Estratto del documento:
⟨

LA DISCOTECA...UN LUOGO SOLO LAICO?



Il deejay che si eleva al ruolo di divinità, il pubblico unito in un'ecclesia danzante, le quattro mura di un club a custodire un luogo di culto.
Probabilmente questa visione appare forzata, ma, se si analizzano con profondità le dinamiche che scaturiscono nelle movimentate iniziative della night life si scorgeranno
alcuni aspetti accomunabili a quelle che connotano una funzione religiosa.

Laddove quest'ultima, restando nell'ambito del cristianesimo, raduna le anime dei credenti ponendosi come intermediario spirituale fra di esse e Dio, il deejay consente un raggruppamento sociale di persone che si riconoscono in una determinata mentalità. L'altare si tramuta dunque in consolle, i sermoni e gli estratti delle sacre scritture si sostanziano in arie musicali, gesti e rituali di una messa si ripetono nella pista da ballo sotto forme idealmente affini.
Non è un mistero che la musica nell'antichità, in varie epoche storiche, in varie culture, abbia assunto al ruolo preferenziale di stimolazione sociale, prestandosi a un ampio ventaglio di usi tra cui perfino quello educativo con i giovani. Divertimento e aggregazione, ma anche contrappunto di cerimonie dall'alto valore civico. E vi è di più. Questa costante percorre trasversalmente non solo il tempo ma anche tutte le forme religiose stesse, anche quelle che diametralmente opposte e anche quelle che si sono fatte la guerra l'una contro l'altra. Il che induce a ritenere che la musica sia depositaria di un'intrinseca proprietà di influenza sugli uomini, sulle coscienze e, perchè no, sull'organismo, dato che esorta a muoversi, crea adrenalina, fa perdere calorie qualora venga abbinata alla danza.

⟩

Consegna A:
Estrai dal testo sulla discoteca il tratto che va da "Il deejay che" fino a "forme idealmente affini.".
Consegna B:
Nel testo sulla discoteca, in che cosa si tramuta l'altare?

Elenco:
⟨

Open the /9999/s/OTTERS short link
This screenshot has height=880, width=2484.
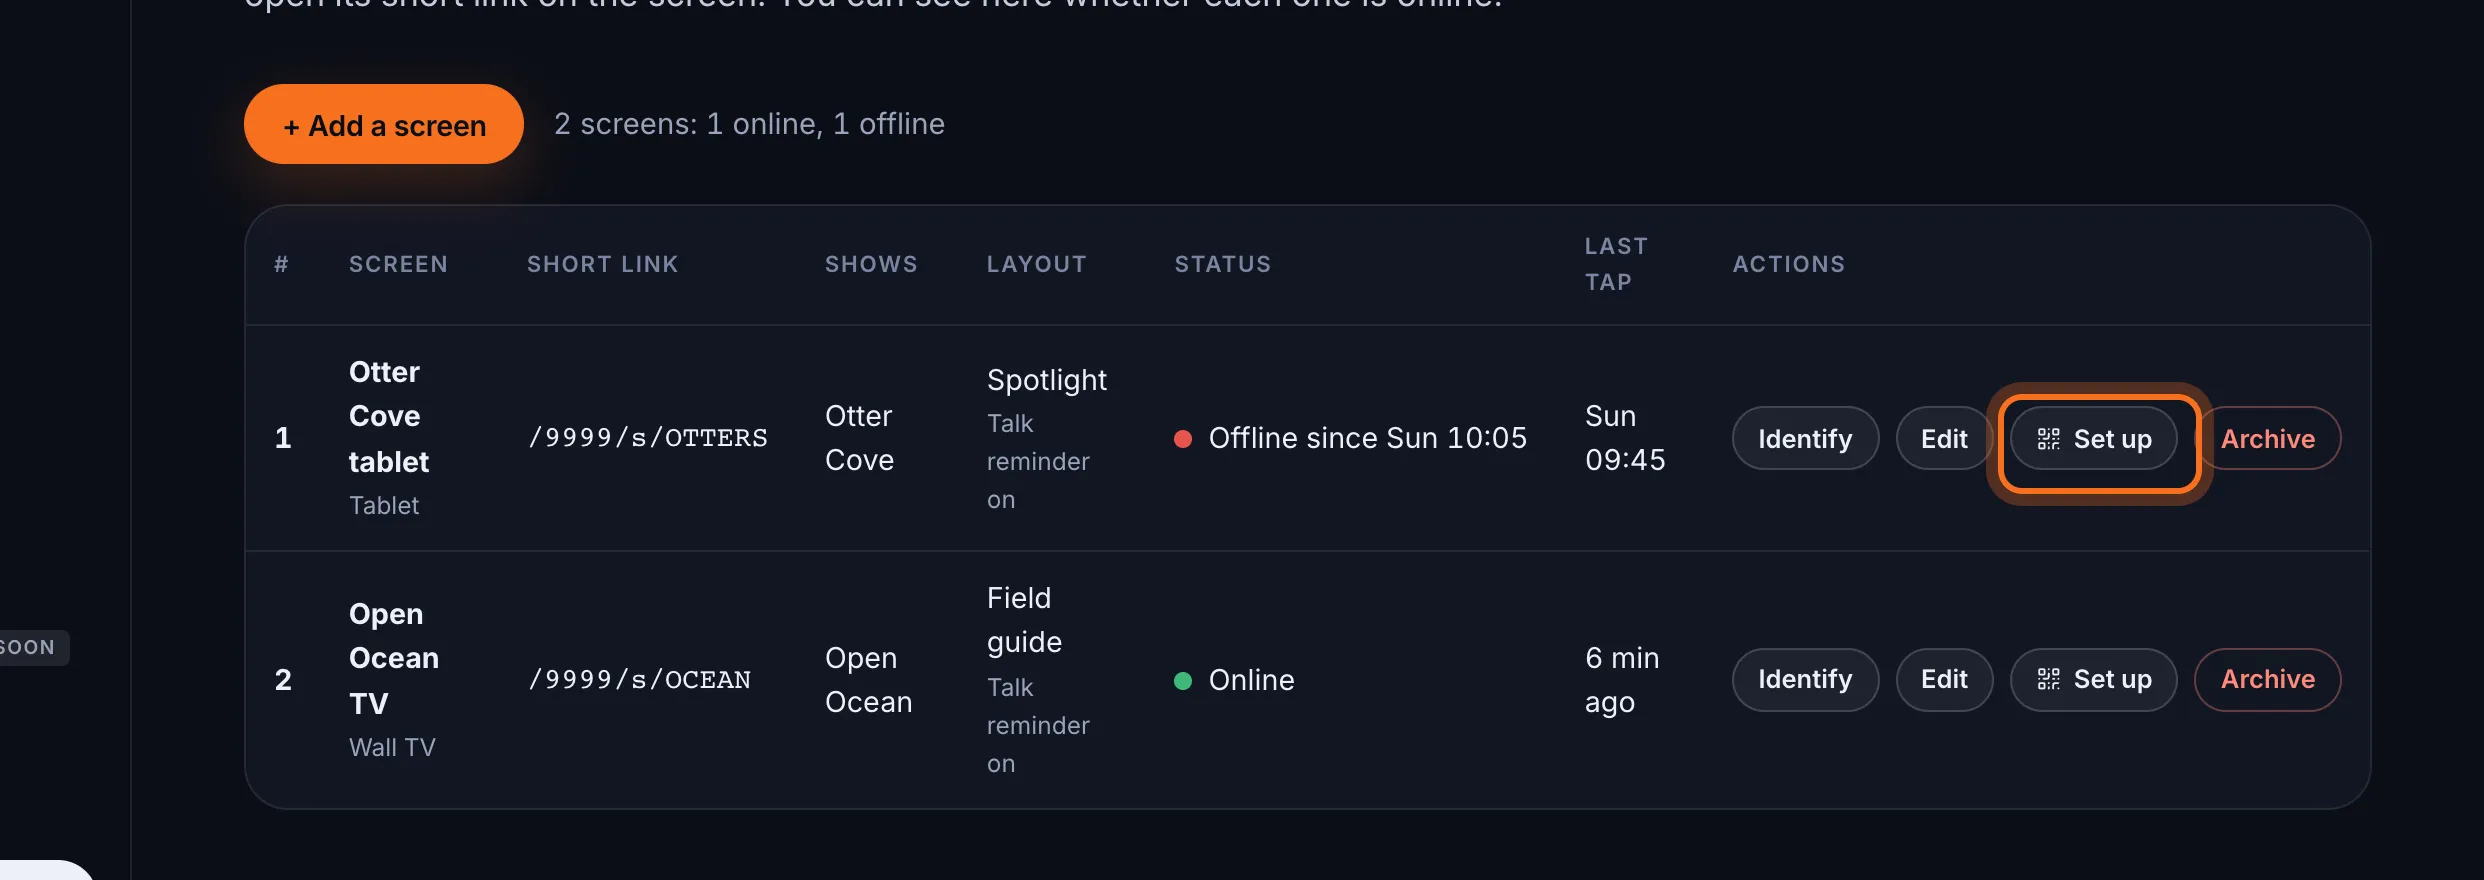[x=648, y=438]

⟩
⟨

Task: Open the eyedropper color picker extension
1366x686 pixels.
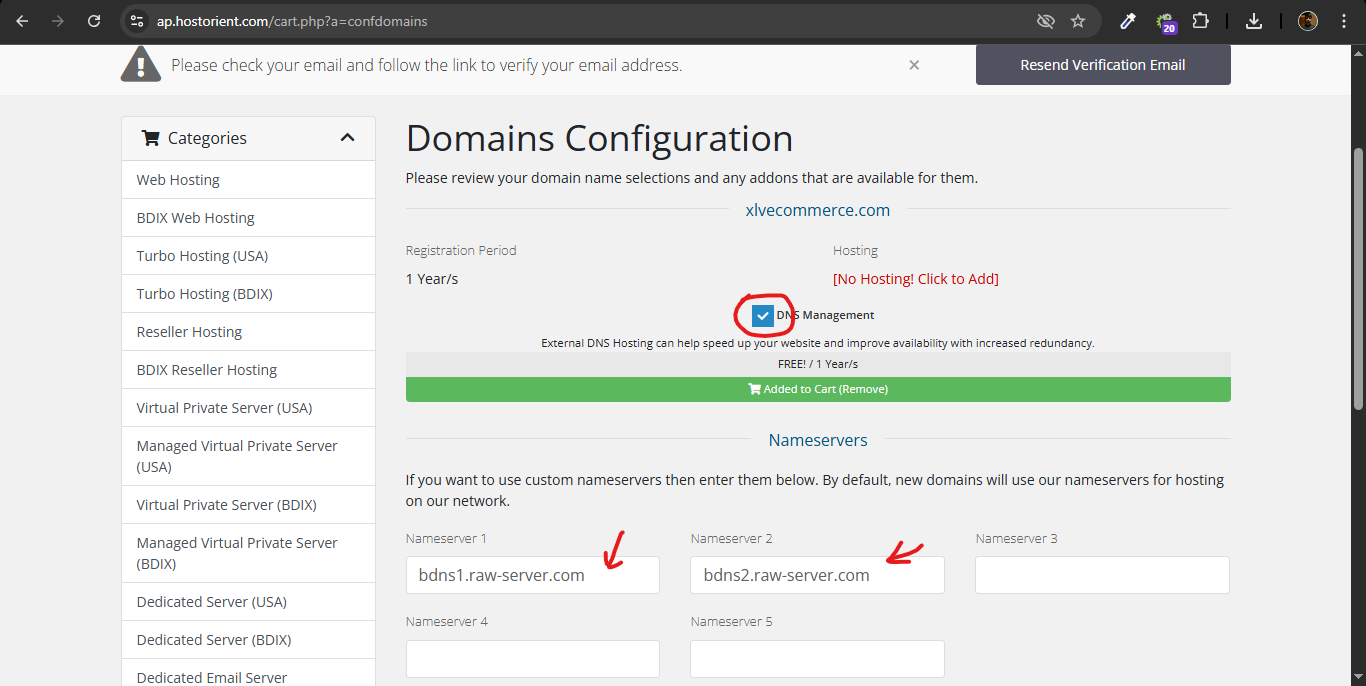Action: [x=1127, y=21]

⟩

Risultato finale A:
Il deejay che si eleva al ruolo di divinità, il pubblico unito in un'ecclesia danzante, le quattro mura di un club a custodire un luogo di culto.
Probabilmente questa visione appare forzata, ma, se si analizzano con profondità le dinamiche che scaturiscono nelle movimentate iniziative della night life si scorgeranno
alcuni aspetti accomunabili a quelle che connotano una funzione religiosa.

Laddove quest'ultima, restando nell'ambito del cristianesimo, raduna le anime dei credenti ponendosi come intermediario spirituale fra di esse e Dio, il deejay consente un raggruppamento sociale di persone che si riconoscono in una determinata mentalità. L'altare si tramuta dunque in consolle, i sermoni e gli estratti delle sacre scritture si sostanziano in arie musicali, gesti e rituali di una messa si ripetono nella pista da ballo sotto forme idealmente affini.

Risultato finale B:
L'altare si tramuta in consolle.